What should Nigeria expect from you as Chief of Staff?”
“I don’t report directly to the nation; I report to the president.”
“What should he (the president) expect from you? What can you assure him?”
“I think you should ask the president. I give him my loyalty, competence and support.”
“What will be your guiding principle as Chief of Staff?”
“To serve the president to the best of my ability.”
Professor Ibrahim Agboola Gambari, in the interview above, tells the media that he reports to the president, not to Nigeria. That is very direct, brilliant – and reassuring. It means he won’t go to Germany to negotiate power projects on behalf of Nigeria; it means he won’t summon service chiefs to security council meetings and preside, sidelining the National Security Adviser; it means he won’t play one arm of government against another, subjugating all to his whims; it means he won’t award NNPC contracts and make himself director and commander-in-chief of the state oil company. It means he will simply be chief of staff to the president, not chief of ministers and ministries; not controller of governors and their broke states. It means he won’t start presiding over party and INEC affairs directing who would be candidate, who would win or lose elections. It significantly means, for the first time since 2015, the president will be seen as the true author of all presidential orders and directives.
In the last one week, we have dissipated so much energy abusing one another because a Fulani president from Daura appointed a Fulani from Ilorin as the chief of his staff. The thickest of the war is in Yorubaland. And you ask why? Is the chief of staff no longer a personal staff officer of the person making the appointment? How does the controversy help shake off the curse of Nigeria on the stunted growth and progress of Western Nigeria? I thought the feelers from that corner has been that Nigeria must be reset to how its manufacturers delivered it, not crying over who serves whom in Abuja. Or is everything now about posts and positions?

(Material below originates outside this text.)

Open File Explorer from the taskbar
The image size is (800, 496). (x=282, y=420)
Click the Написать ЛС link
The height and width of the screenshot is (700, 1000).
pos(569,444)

There is a bird in the Yoruba forest, when he is hungry he sings mournfully: “I’ll leave this forest.” Soon after he gets something to eat, his song becomes: “Whenever departure beckons, the thickets tie me down…” I am a Yoruba and in my very quiet moments I ask this question: What do the Yoruba really want in Nigeria and from Nigeria? The noise about that Gambari appointment, what fruit was it supposed to bear? Did the Yoruba desire the post? You were given a plate to feed on, you lament that it is full of miserable bones; you were asked to throw the bones away, you look at the plate lustfully again and shamelessly say the bones have some meaty parts. You cannot say you do not want Nigeria as it is and at the same time be grumbling about jobs and appointments. Let the unwanted die with its choices or your dilly-dallying fiddling engagements with Nigeria will be your own slow death. Ghanaian writer, Ayi Kwei Armah, warned long ago that spring water that flows desert-wards flows into extinction. That exactly is the geography of Nigeria’s political economy – a sapping, predatory system with no regenerative potential.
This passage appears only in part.